Abstract
The black tax as a forced measure of affluent black representatives to pay for their extended family life has an ambiguous impact and leads to a diminished quality of life through a number of psychological problems. This study evaluates black tax practices through an autoethnographic analysis of my personal life and the experiences of a focus group of six individuals, five of whom are members of the black community. A literature review is used to assess existing knowledge of the research problem. An individual and multi-stakeholder interview model is used to collect primary data, and reflections and ideas are recorded in a reflective journal.
Summary
Opening Paragraph
The Institute for Policy Studies reports that approximately one in three families (37%) have zero or negative wealth — the reason for this phenomenon of socio-economic inequality is the effects of the black tax prevalent on the African continent (Institute for Policy Studies, 2019, p. 4). The black tax burden is a socio-economic phenomenon arising from the compelled need of a member of the black community — predominantly African — to support his family financially. On the one hand, it is a necessity that brings the family closer together and creates strong kinship ties, but on the other hand, it is the price that the wealthier black person has to pay for virtually his entire life to the social injustices of the world. Black communities historically have fewer economic benefits than members of other ethnic groups. They are limited in their choice of school and the quality of education they receive, which affects their ability to pursue employment and, as a result, intensifies the gap between communities. Conducting an autoethnographic analysis allows me to explore the burden of the black tax through my example and the life practices of my kin and relatives, which in turn extends the theoretical framework of this phenomenon. Thus, the qualitative study of this problem is dictated by the academic need to develop ideas about the burden of the black tax.
Brief Review of Previous Research
Studying the effects of the black tax is a hot topic on today’s academic agenda: numerous authors have investigated the problem in various contexts. Gnanadass et al. (2022) refer to the black tax as the psychological burden that black individuals experience based on the perception of their construction by the white community (p. 61). In other words, the black tax is inextricably linked to black self-identity and determines the experience of their life practices. It has also been reported that the black tax is a common advantage practice in South Africa, whose cultural stratum includes extended families with multiple children and elderly relatives (Carpenter and Phaswana, 2021, p. 612). Thus, the black tax is a socio-economic burden that black members of society are forced to pay, contributing to the development of their extended family.

Records from a collection:
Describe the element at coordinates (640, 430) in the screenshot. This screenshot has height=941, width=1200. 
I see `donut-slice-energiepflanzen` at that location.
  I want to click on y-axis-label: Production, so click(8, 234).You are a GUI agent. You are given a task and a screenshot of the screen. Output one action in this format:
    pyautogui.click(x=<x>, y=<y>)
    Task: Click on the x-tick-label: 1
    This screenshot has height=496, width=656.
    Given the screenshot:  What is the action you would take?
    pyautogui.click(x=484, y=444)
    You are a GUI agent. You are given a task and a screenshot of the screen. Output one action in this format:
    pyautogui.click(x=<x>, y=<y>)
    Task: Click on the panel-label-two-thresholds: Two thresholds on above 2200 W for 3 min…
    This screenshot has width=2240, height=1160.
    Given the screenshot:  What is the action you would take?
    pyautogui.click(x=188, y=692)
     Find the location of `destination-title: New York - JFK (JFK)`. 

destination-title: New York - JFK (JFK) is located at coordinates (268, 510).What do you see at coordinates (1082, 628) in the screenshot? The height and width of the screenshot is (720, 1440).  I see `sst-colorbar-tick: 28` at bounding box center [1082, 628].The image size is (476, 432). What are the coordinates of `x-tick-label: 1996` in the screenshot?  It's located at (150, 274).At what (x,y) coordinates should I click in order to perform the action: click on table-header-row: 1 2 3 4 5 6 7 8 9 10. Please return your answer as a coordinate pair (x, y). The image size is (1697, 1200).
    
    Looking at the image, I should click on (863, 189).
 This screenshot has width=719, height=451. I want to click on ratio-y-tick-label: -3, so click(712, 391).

WORK INSTRUCTION 1: List every source cited in the text on the black tax, giving each author and year as they appear there.
WORK INSTRUCTION 2: Continue the text on the black tax from its last sentence.

OUTPUT 1:
Institute for Policy Studies, 2019
Gnanadass et al., 2022
Carpenter and Phaswana, 2021

OUTPUT 2:
The academic study of the black tax has traditionally been associated with the educational system in which black students gain knowledge and experience. The emergence of the term has been associated with globalization processes that have resulted in more diverse students gaining access to education. However, the educational system was unprepared for the rapid redefinition of anti-black practices that initially articulated ethnic inequalities (Hunter, 2019, p. 130). It has also been reported that the black tax is spreading in academia, where black employees in academic institutions must spend more time facilitating the adaptation of members of their community as opposed to White professionals (Akin, 2020, p. 479). In other words, the black tax is built on underlying causal relationships, the essence of which boils down to a vicious circle in which an individual who has achieved some financial freedom is forced to give part of his paycheck to provide his family members with a better education.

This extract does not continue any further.